After firing the submersible’s head pilot, David Lochridge, Rush asked the company’s director of finance and administration to take on the role, the ex-staffer said in an interview with the New Yorker’s Ben Taub.
Lochridge warned others at the company about “quality control and safety” problems as far back as 2018, but when he raised the issues with Rush, he was wrongfully terminated, according to a lawsuit.
“OceanGate gave Lochridge approximately 10 minutes to immediately clear out his desk and exit the premises,” his attorneys said in the filing.

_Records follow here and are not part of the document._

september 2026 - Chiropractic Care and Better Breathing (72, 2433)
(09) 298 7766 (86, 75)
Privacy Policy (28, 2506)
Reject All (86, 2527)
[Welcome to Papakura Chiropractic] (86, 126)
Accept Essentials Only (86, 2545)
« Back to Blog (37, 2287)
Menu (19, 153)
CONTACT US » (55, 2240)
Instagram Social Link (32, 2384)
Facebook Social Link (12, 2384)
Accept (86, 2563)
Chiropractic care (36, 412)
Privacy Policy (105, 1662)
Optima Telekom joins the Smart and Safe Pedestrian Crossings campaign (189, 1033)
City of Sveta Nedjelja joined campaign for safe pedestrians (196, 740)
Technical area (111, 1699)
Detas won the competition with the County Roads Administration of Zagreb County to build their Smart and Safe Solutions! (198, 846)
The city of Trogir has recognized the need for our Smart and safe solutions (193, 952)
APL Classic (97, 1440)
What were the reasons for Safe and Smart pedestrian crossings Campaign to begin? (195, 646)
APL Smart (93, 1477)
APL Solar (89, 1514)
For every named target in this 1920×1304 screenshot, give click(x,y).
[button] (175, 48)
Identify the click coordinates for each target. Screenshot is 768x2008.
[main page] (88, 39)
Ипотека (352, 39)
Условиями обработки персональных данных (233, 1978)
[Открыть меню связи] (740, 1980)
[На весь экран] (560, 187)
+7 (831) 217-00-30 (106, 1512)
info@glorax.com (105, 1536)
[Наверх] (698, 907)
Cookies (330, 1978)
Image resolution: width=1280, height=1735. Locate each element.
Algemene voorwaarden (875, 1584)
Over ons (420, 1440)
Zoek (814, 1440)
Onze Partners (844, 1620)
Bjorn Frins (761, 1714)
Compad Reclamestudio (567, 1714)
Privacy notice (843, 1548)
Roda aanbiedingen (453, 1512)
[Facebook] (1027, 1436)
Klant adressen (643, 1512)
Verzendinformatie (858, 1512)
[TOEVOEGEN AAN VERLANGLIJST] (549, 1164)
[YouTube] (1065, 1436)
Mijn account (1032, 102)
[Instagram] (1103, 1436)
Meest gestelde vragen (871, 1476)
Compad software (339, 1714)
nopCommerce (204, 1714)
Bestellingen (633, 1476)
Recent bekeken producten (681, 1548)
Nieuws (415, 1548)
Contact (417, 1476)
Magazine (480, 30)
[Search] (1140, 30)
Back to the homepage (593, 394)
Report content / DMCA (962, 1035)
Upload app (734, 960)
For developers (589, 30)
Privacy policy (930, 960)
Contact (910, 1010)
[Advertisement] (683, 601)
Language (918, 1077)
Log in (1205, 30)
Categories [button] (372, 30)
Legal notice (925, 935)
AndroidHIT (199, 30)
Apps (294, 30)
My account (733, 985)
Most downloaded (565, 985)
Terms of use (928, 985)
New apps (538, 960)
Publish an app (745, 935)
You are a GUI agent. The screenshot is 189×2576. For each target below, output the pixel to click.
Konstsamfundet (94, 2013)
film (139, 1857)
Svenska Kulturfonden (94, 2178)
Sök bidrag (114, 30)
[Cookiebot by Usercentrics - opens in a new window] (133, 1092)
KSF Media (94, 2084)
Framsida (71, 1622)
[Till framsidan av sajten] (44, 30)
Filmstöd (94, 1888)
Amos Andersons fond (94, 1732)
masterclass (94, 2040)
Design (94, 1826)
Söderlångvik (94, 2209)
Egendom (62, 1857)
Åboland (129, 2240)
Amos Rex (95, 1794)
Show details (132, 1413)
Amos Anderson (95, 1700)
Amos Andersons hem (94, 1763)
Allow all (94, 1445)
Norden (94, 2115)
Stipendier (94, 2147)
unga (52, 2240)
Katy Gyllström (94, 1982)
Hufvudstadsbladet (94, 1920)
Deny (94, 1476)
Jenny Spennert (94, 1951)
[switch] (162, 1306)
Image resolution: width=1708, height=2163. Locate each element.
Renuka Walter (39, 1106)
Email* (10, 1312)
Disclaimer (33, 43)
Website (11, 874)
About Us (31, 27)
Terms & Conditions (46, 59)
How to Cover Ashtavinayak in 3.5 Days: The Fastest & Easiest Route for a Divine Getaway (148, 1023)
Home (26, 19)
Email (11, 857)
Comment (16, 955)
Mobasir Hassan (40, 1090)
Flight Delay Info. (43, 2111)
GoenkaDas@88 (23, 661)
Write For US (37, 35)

![David Lochridge, OceanGate’s former director of marine operations, raised the alarms about the way the company was constructing its Titanic-bound submersible.](https://nypost.com/wp-content/uploads/sites/2/2023/07/NYPICHPDPICT000012961163.jpg)
“The paying passengers would not be aware, and would not be informed, of this experimental design, the lack of non-destructive testing of the hull, or that hazardous flammable materials were being used within the submersible.”
Soon after Lochridge’s firing, Rush asked the company’s finance director if she would like to take on the role.
“It freaked me out that he would want me to be head pilot, since my background is in accounting,” the unnamed former director told the New Yorker, adding that without Lochridge there, she felt she had to quit.
![Stockton Rush](https://nypost.com/wp-content/uploads/sites/2/2023/07/NYPICHPDPICT000013060319.jpg?w=1024)
![sub](https://nypost.com/wp-content/uploads/sites/2/2023/07/NYPICHPDPICT000013077533.jpg)
“I could not work for Stockton,” she said. “I did not trust him.”
She quit once she had a new job lined up, she told Taub.
The former director also said some of OceanGate’s engineers were in their late teens and early 20s, and at one point were only paid $15 an hour.
Rush, who allegedly ignored safety warnings while charging wealthy tourists $250,000 each for dives to the Titanic shipwreck, hired college interns from Washington State University to design the electrical systems for the ill-fated submersible.
![sub victims](https://nypost.com/wp-content/uploads/sites/2/2023/07/NYPICHPDPICT000013066692-1.jpg?w=1024)
Rush, 61, British billionaire Hamish Harding, 58, famed Titanic explorer Paul-Henri Nargeolet, 77, prominent Pakistani businessman Shahzada Dawood, 48, and his 19-year-old son, Sulaiman Dawood, all died on June 18 when the submersible imploded.
Rush faced intense criticism after the disaster for seemingly ignoring major safety concerns, as he had been cautioned by various submersible experts long before the sub’s final dive.